=== Dataset rows ===

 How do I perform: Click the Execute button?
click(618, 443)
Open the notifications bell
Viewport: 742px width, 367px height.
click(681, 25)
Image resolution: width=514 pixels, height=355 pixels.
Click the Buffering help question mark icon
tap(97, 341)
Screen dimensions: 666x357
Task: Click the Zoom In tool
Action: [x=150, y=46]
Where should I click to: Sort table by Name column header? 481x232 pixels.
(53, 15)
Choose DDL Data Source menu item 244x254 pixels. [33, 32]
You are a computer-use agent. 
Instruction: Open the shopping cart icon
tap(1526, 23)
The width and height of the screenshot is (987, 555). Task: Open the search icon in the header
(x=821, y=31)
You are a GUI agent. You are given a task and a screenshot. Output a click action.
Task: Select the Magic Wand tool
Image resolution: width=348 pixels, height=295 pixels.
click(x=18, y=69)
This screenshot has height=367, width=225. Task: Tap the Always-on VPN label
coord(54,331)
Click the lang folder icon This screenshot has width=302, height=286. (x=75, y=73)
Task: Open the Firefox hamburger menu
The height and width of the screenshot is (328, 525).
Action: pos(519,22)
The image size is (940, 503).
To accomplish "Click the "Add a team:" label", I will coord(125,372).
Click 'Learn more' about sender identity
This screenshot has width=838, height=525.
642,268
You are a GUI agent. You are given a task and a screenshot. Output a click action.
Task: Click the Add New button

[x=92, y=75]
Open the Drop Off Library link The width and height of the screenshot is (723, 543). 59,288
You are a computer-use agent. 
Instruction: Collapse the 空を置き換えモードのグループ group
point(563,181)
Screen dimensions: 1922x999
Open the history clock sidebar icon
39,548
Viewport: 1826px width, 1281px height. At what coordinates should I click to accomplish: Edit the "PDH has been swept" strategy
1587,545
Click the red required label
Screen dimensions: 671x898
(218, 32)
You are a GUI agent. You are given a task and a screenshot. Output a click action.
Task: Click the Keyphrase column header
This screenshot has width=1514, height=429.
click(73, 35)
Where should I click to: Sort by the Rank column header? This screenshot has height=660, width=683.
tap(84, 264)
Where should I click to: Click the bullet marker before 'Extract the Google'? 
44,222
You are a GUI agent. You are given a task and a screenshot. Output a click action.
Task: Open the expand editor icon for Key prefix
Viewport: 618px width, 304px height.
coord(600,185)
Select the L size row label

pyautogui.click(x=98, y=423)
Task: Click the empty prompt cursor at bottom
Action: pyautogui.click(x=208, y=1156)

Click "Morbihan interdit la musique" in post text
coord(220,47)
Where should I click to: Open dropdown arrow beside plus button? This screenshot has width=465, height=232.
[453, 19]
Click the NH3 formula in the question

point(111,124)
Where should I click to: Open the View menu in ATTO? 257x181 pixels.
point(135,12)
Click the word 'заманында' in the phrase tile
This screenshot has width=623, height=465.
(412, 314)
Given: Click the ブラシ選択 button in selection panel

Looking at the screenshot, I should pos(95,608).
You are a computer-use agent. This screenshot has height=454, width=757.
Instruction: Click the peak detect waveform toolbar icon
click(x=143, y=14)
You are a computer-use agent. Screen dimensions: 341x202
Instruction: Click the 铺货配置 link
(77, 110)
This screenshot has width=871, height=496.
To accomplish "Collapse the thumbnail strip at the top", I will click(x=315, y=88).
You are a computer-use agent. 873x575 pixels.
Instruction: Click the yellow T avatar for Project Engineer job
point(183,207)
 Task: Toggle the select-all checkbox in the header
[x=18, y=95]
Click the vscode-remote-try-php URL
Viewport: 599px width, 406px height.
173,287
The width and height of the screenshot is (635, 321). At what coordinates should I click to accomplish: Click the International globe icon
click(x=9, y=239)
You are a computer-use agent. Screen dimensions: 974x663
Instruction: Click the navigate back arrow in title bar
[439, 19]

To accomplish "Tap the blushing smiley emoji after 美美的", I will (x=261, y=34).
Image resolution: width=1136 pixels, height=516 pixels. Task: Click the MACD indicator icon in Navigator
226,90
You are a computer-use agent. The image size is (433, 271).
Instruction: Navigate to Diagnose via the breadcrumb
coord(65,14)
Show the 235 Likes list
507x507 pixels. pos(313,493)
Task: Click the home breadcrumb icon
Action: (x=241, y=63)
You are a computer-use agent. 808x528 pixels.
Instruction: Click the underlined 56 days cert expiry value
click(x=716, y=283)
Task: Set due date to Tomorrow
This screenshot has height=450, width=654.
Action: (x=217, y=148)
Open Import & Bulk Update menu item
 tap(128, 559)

===

## Requirements
Copy out everything in the records above, starting at the line that contains "Task: Set due date to Tomorrow" and continuing through the end of the records.

## Output
Task: Set due date to Tomorrow
This screenshot has height=450, width=654.
Action: (x=217, y=148)
Open Import & Bulk Update menu item
 tap(128, 559)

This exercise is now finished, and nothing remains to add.